-- INFORMATION GIVEN follows --

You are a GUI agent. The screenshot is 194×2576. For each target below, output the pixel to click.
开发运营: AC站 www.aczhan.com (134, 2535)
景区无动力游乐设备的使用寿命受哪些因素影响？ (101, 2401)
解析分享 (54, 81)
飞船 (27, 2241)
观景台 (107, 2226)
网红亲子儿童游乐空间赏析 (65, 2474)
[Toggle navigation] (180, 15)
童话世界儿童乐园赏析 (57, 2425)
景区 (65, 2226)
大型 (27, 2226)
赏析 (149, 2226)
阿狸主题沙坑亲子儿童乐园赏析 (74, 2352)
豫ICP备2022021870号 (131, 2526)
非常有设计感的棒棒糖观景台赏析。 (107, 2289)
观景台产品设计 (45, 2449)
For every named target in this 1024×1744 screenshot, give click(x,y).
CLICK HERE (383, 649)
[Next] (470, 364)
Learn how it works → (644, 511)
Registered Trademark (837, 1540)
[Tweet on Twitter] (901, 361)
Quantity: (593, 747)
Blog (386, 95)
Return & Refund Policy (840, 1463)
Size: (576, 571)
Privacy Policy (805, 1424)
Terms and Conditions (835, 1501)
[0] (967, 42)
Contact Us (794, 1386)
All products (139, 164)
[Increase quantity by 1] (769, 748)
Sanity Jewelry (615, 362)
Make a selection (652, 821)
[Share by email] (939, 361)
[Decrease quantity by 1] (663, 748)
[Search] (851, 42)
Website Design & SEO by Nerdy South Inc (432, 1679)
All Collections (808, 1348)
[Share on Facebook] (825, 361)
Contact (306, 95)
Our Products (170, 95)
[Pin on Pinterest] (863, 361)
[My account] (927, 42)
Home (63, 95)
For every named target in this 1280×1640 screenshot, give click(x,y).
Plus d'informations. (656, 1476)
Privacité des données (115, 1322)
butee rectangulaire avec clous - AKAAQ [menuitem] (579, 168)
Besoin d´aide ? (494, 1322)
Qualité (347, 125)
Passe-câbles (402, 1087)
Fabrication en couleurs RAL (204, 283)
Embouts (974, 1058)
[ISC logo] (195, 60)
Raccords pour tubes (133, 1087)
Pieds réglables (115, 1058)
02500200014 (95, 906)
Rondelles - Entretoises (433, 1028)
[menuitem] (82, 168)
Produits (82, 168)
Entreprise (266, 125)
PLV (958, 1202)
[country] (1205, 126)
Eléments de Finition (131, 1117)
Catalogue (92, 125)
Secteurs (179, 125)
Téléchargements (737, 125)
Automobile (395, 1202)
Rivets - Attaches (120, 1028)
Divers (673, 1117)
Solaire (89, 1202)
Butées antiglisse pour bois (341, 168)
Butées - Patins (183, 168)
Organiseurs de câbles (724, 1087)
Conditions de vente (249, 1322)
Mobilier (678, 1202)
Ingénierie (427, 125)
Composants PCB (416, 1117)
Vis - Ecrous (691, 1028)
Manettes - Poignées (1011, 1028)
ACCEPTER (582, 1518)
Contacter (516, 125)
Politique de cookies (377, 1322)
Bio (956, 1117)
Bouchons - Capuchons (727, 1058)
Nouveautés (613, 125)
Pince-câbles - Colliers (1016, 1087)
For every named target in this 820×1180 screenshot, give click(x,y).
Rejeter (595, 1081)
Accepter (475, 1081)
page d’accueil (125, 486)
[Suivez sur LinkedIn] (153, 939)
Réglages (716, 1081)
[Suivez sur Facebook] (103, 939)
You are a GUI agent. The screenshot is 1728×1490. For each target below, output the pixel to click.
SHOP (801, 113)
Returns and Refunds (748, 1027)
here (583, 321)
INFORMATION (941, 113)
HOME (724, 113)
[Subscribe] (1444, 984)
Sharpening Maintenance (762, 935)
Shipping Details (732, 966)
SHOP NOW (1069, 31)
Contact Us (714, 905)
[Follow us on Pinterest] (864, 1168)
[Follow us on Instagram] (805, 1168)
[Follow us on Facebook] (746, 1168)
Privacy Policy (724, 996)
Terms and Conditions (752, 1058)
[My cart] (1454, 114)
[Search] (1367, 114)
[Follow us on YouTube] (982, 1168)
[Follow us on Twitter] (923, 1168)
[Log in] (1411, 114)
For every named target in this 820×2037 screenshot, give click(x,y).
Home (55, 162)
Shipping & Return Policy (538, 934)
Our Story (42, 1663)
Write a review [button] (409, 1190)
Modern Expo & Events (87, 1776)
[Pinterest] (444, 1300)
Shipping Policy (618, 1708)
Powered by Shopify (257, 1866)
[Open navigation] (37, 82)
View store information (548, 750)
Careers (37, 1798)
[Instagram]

-- INFORMATION GIVEN concluded --

* **TASK DESCRIPTION**:
The entries above must be retyped exactly, down to the last character.

* **RESULT FOR THIS TASK**:
You are a GUI agent. The screenshot is 194×2576. For each target below, output the pixel to click.
开发运营: AC站 www.aczhan.com (134, 2535)
景区无动力游乐设备的使用寿命受哪些因素影响？ (101, 2401)
解析分享 (54, 81)
飞船 (27, 2241)
观景台 (107, 2226)
网红亲子儿童游乐空间赏析 (65, 2474)
[Toggle navigation] (180, 15)
童话世界儿童乐园赏析 (57, 2425)
景区 (65, 2226)
大型 (27, 2226)
赏析 (149, 2226)
阿狸主题沙坑亲子儿童乐园赏析 (74, 2352)
豫ICP备2022021870号 (131, 2526)
非常有设计感的棒棒糖观景台赏析。 (107, 2289)
观景台产品设计 (45, 2449)
For every named target in this 1024×1744 screenshot, give click(x,y).
CLICK HERE (383, 649)
[Next] (470, 364)
Learn how it works → (644, 511)
Registered Trademark (837, 1540)
[Tweet on Twitter] (901, 361)
Quantity: (593, 747)
Blog (386, 95)
Return & Refund Policy (840, 1463)
Size: (576, 571)
Privacy Policy (805, 1424)
Terms and Conditions (835, 1501)
[0] (967, 42)
Contact Us (794, 1386)
All products (139, 164)
[Increase quantity by 1] (769, 748)
Sanity Jewelry (615, 362)
Make a selection (652, 821)
[Share by email] (939, 361)
[Decrease quantity by 1] (663, 748)
[Search] (851, 42)
Website Design & SEO by Nerdy South Inc (432, 1679)
All Collections (808, 1348)
[Share on Facebook] (825, 361)
Contact (306, 95)
Our Products (170, 95)
[Pin on Pinterest] (863, 361)
[My account] (927, 42)
Home (63, 95)
For every named target in this 1280×1640 screenshot, give click(x,y).
Plus d'informations. (656, 1476)
Privacité des données (115, 1322)
butee rectangulaire avec clous - AKAAQ [menuitem] (579, 168)
Besoin d´aide ? (494, 1322)
Qualité (347, 125)
Passe-câbles (402, 1087)
Fabrication en couleurs RAL (204, 283)
Embouts (974, 1058)
[ISC logo] (195, 60)
Raccords pour tubes (133, 1087)
Pieds réglables (115, 1058)
02500200014 (95, 906)
Rondelles - Entretoises (433, 1028)
[menuitem] (82, 168)
Produits (82, 168)
Entreprise (266, 125)
PLV (958, 1202)
[country] (1205, 126)
Eléments de Finition (131, 1117)
Catalogue (92, 125)
Secteurs (179, 125)
Téléchargements (737, 125)
Automobile (395, 1202)
Rivets - Attaches (120, 1028)
Divers (673, 1117)
Solaire (89, 1202)
Butées antiglisse pour bois (341, 168)
Butées - Patins (183, 168)
Organiseurs de câbles (724, 1087)
Conditions de vente (249, 1322)
Mobilier (678, 1202)
Ingénierie (427, 125)
Composants PCB (416, 1117)
Vis - Ecrous (691, 1028)
Manettes - Poignées (1011, 1028)
ACCEPTER (582, 1518)
Contacter (516, 125)
Politique de cookies (377, 1322)
Bio (956, 1117)
Bouchons - Capuchons (727, 1058)
Nouveautés (613, 125)
Pince-câbles - Colliers (1016, 1087)
For every named target in this 820×1180 screenshot, give click(x,y).
Rejeter (595, 1081)
Accepter (475, 1081)
page d’accueil (125, 486)
[Suivez sur LinkedIn] (153, 939)
Réglages (716, 1081)
[Suivez sur Facebook] (103, 939)
You are a GUI agent. The screenshot is 1728×1490. For each target below, output the pixel to click.
SHOP (801, 113)
Returns and Refunds (748, 1027)
here (583, 321)
INFORMATION (941, 113)
HOME (724, 113)
[Subscribe] (1444, 984)
Sharpening Maintenance (762, 935)
Shipping Details (732, 966)
SHOP NOW (1069, 31)
Contact Us (714, 905)
[Follow us on Pinterest] (864, 1168)
[Follow us on Instagram] (805, 1168)
[Follow us on Facebook] (746, 1168)
Privacy Policy (724, 996)
Terms and Conditions (752, 1058)
[My cart] (1454, 114)
[Search] (1367, 114)
[Follow us on YouTube] (982, 1168)
[Follow us on Twitter] (923, 1168)
[Log in] (1411, 114)
For every named target in this 820×2037 screenshot, give click(x,y).
Home (55, 162)
Shipping & Return Policy (538, 934)
Our Story (42, 1663)
Write a review [button] (409, 1190)
Modern Expo & Events (87, 1776)
[Pinterest] (444, 1300)
Shipping Policy (618, 1708)
Powered by Shopify (257, 1866)
[Open navigation] (37, 82)
View store information (548, 750)
Careers (37, 1798)
[Instagram]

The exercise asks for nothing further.